April 24, 2018 at 4:19 pm #225176
HI there, we’ve just been landed with an extra €11,000 tax bill 3 years 6 months after we bought a property in rural andalucia. It states they value our property €120k more than we actually paid for it and therefore we now have to pay 8% tax on the difference.
No justification for their valuation and whilst we bought the property at a good price, there was no other interested parties and it had been on the market for a long time and i truly believe we paid the right priice. Can we/Should we appeal this or is this something that has to be taken on the chin?!
April 26, 2018 at 10:47 am #225231Mark StücklinKeymaster
This is what I call the Bargain Hunter Tax. I’ve never heard them taking so long to issue it. You can find out all about it here:
Also read about the experience of others here:
April 27, 2018 at 11:08 am #225297
Many thanks Mark – our solicitor suggests its worth appealing the valuation and believes there is a good chance of saving 3-5k on a cost of around 2k for the architect and legal work. So we will give it a go.
April 28, 2018 at 9:22 am #225307Iain HendersonParticipant
We had a similar situation here in Valencia province and had to pay c8000 Euros eighteen months ago and within four years from our buying the property.
I think that they have up to four years from the purchase date to start the procedure to ask for more money. After discussion with various lawyers and advisers we were definitively told that we had to pay. If we do not pay then we were accruing further interest and eventually a debt would be added to the house so we bit the bullet and paid it. It makes selling a house with a debt on it very difficult
The eventual reason was that when we bought the house we had a small mortgage both in terms of amount and term. Therefore on the deeds was the bank valuation which was considerably more than the amount we paid but for tax purposes the authorities insist that the value was the banks and the tax had to be paid on that higher figure.

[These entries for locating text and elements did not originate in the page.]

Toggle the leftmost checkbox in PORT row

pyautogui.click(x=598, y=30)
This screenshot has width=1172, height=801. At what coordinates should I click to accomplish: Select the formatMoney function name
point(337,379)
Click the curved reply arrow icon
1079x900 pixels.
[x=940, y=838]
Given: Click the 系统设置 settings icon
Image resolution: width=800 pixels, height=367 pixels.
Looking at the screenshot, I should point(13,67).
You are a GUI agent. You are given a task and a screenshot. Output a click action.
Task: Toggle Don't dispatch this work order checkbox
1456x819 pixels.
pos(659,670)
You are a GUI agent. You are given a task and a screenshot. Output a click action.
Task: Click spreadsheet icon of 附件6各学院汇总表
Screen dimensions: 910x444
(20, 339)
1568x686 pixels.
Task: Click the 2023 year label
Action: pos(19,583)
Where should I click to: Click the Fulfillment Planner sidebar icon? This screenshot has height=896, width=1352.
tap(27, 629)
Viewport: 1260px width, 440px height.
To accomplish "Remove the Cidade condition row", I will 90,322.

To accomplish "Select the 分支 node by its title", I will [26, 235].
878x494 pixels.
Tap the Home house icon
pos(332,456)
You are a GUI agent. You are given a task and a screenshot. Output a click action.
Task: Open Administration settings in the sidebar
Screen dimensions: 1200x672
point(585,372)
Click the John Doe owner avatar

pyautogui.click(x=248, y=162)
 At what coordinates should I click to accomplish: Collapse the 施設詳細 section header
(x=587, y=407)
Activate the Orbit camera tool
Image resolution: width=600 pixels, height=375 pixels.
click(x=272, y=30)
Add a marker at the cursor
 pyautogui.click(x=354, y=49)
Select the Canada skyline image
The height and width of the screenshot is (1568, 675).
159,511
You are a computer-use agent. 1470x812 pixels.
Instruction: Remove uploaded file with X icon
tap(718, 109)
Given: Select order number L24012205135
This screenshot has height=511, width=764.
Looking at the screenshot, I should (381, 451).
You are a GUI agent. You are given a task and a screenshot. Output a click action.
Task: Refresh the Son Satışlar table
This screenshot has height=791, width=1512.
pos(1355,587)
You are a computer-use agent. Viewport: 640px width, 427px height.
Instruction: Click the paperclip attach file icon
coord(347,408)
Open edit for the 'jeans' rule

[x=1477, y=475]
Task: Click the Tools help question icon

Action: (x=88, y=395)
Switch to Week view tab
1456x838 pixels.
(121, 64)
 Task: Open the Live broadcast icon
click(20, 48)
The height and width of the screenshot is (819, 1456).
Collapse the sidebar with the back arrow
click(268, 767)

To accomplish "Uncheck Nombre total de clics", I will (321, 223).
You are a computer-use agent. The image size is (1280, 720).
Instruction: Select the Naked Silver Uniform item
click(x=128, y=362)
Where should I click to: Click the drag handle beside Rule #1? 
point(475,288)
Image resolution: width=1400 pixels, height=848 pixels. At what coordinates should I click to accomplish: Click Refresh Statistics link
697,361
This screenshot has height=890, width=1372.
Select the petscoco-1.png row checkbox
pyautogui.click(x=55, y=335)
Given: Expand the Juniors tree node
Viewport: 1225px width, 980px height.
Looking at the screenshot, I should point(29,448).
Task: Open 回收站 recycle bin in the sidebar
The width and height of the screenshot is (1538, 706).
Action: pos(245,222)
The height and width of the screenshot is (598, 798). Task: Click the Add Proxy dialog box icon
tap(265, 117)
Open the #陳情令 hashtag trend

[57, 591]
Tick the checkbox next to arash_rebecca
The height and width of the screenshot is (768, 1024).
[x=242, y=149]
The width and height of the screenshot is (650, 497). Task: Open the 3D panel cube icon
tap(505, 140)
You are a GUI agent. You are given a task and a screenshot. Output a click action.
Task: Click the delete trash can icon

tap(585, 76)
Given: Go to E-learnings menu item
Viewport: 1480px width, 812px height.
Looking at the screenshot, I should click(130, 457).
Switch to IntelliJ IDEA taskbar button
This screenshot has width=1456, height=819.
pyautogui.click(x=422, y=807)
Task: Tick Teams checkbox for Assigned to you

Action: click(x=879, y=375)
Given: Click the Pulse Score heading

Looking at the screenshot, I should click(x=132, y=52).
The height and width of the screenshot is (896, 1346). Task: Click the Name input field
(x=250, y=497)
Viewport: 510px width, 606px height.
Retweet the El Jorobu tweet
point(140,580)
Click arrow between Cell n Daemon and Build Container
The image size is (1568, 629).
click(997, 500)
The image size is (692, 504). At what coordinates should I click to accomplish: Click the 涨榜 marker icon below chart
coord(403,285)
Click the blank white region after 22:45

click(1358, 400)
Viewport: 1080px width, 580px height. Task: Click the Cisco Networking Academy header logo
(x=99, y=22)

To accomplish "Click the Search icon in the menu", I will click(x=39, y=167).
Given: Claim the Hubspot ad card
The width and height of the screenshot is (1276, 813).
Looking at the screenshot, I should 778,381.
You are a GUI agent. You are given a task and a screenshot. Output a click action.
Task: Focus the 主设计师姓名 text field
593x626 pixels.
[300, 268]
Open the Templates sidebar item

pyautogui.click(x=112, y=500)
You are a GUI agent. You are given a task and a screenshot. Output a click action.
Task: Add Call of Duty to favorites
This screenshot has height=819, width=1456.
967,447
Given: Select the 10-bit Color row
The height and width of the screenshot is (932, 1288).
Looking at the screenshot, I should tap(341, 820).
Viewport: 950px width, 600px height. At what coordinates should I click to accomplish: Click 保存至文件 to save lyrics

We do know off people in a similar situation indeed one case were the owners had to pay over 25000E.
April 30, 2018 at 10:44 am #225311
Thanks for your insight Iain
April 30, 2018 at 6:28 pm #225312tomarParticipant
After 4 years the right of the administration to claim the tax prescribes. So, they have 4 years from the last day to pay the Transmission Tax (Impuesto de transmisiones) to claim. Due this tax has to be paid within 30 days after the purchase, they have 4 years and 30 days.
Law says you have to pay based on the “real price” of the property. This is not the price you paid or the market price.
Now you have the right to appeal against this extra liquidation and try to prove price you paid was right. As you know tax authorities don’t visit the property to check, they just use the Cadaster to find out the “real ” price. But may be you can demonstrate the status of the property was poor so, price was low.
Junta de Andalucía, as happens in many others Communities , has a web page were you can make a simulation of the valuation of the property
I’m agree the best you can do now it’s pay in order accrue further interest. But you can pay “ad cautionem” and after that claim it back in a process called “Devolución ingresos indebidos”
- This reply was modified 1 year, 7 months ago by tomar.
May 6, 2018 at 12:16 pm #225453SurveySpainParticipant
Definitely worth appealing, especially as you bought close to the lowest point of the market and they are now valuing after 3 years of rise. You’ll need a Spanish tasador valuation and a valuer experienced in this should be able to take care of it all for you. It’s valuer against valuer after all. At the very least you’ll force the tax authorities to justify their value. You need to move fast as you have a short time to appeal. For the future, where you are buying at a ‘good’ price it can be best to get a tasador report at or around that value and attach that to the excritura (Title) when its submitted to the Registrar. That way the tax authorities will know they have a fight on their hands if they try for the ‘complementary tax’. Now there’s a misnomer if ever there was one! You’ll find helpful advice on the internet.
May 8, 2018 at 10:36 am #225585
Thanks very much for all your input – we are appealing!